On the other hand, there are algorithms that are insensitive to scale where scaling is not necessary. These include tree based models such as Random Forest, XGBoost, Linear Discriminant Analysis and Naive Bayes.


Two widely used rescaling approaches are standardisation (also known as z-scoring), where the distribution of values in every variable is centred around a mean of zero with unit standard deviation, and min-max scaling (confusingly, also known as normalisation) where the values are rescaled to be within the range [0, 1]. In many cases either may be appropriate.

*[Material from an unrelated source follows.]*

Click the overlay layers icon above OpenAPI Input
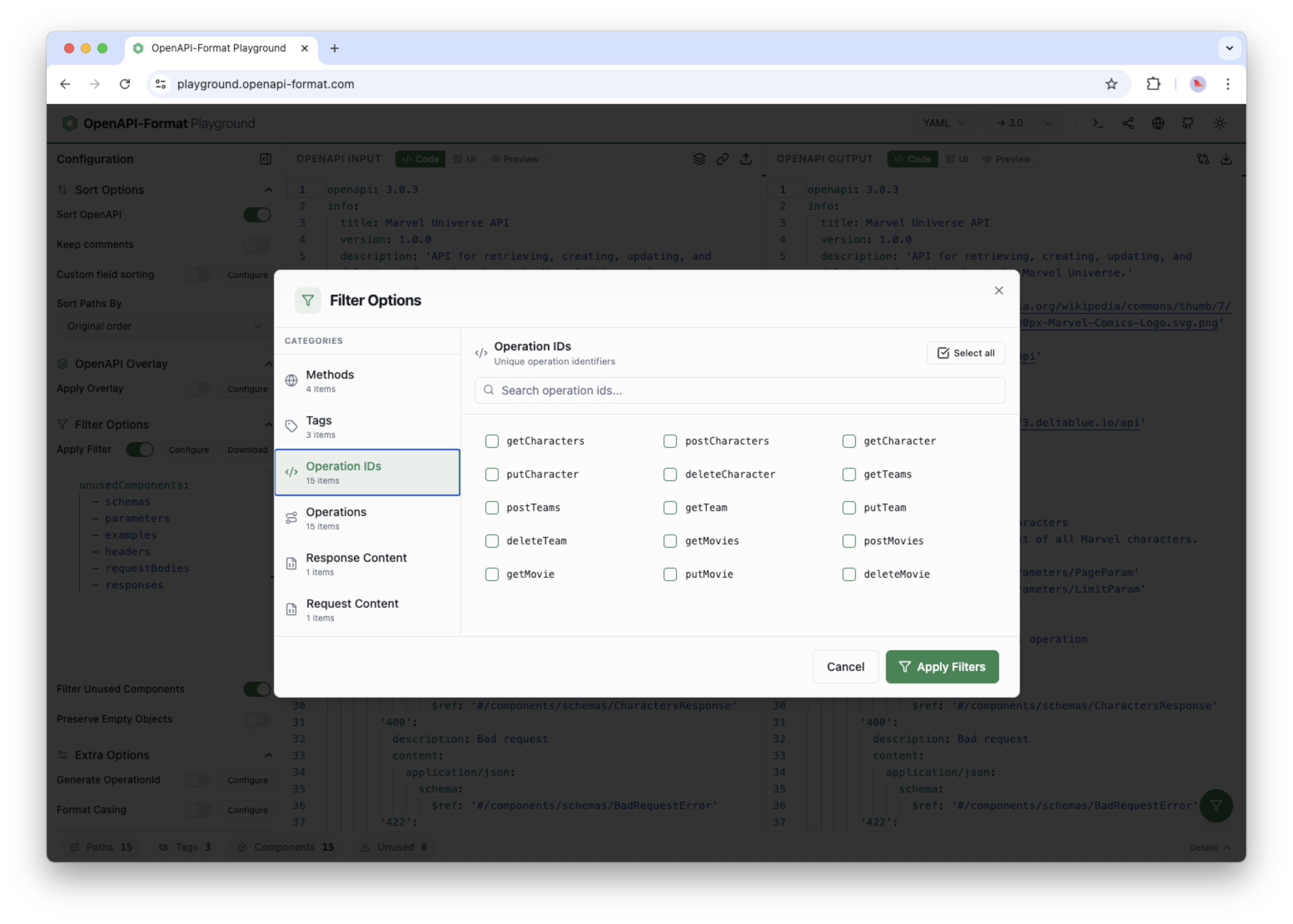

The table below gives a few guidelines on when one may be more appropriate than the other.

Scaling Method Formula When more appropriate
Standardisation \(\frac{(x - \mu)}{\sigma}\) - Distribution of the variable data is Gaussian or unknown
- Data contains outlier values that would cause the remaining data to be compressed into a very small range if Min-Max scaling is used
- The algorithm being used assumes the data has a Gaussian distribution, e.g. linear regression
Min-Max Scaling \(\frac{(x - x_{min})}{x_{max} - x_{min}}\) - The distribution of the variable data known not to be Gaussian
- The algorithm being used does not make any assumptions about the distribution fo the the data, e.g. neural networks, k-nearest neighbours

The above is based on a more detailed explanation available at Analytics Vidhya.

Challenge 1:

Test your machine learning knowledge. For each of the following commonly used supervised and unsupervised machine learning algorithms, how would you scale your data, assuming that there were no significant outliers? Would you standardise it, min-max scale it, or leave it unscaled?

  • Linear Regression
  • Linear Descriminant Analysis
  • Logistic Regression
  • Support Vector Machines
  • Naive Bayes
  • K-Nearest-Neighbour
  • Decision Trees
  • Random Forest
  • XGBoost
  • Neural Network based models
  • Principal Component Analysis
  • K-means clustering
Model Standardise Min-Max Unscaled Rationale
Linear Regression x May be optimised by gradient descent; may be regularised with penalty
Linear Descriminant Analysis x Insensitive to scale
Logistic Regression x Optimised by gradient descent; may be regularised with penalty
Support Vector Machines x Distance based; may be optimised by gradient descent; may be regularised with penalty
Naive Bayes x Insensitive to scale, probability (not distance) based
K-Nearest-Neighbour x Distance based; no assumption about data distribution
Random Forest x Insensitive to scale, variables treated individually
XGBoost x Insensitive to scale, variables treated individually
Neural Network based models x Optimised by gradient descent; no assumption about data distribution
Principal Component Analysis x Distance based; may be optimised by gradient descent
K-means clustering x Distance based

Key Points

  • RNA-Seq read count data is heavily skewed with a large percentage of zero values. The distribution is heteroskedastic, meaning the variance depends on the mean.
  • Standard transformations such as the variance stabilising transformation and rlog transformation are designed to make the distribution of RNA-Seq data more Gaussian and homoskedastic, which will improve the performance of some machine learning approaches. These transformations are improvements to a simple log2 transformation in particular for low count values.
  • Many machine learning algorithms require predictor variables to be on the same scale. Even after vst or rlog transformation, genes in an RNA-Seq dataset will be on very different scales.
  • Standardisation (z-score) and min-max scaling are two common techniques to rescale variables.
  • Data should be scaled before use with machine learning models that use distance based measures, that include regularisation penalties that utilise absolute values of model coefficients and for models that are optimised via gradient descent. Naive Bayes and tree based models are insensitive to scaling and variables may be left unscaled.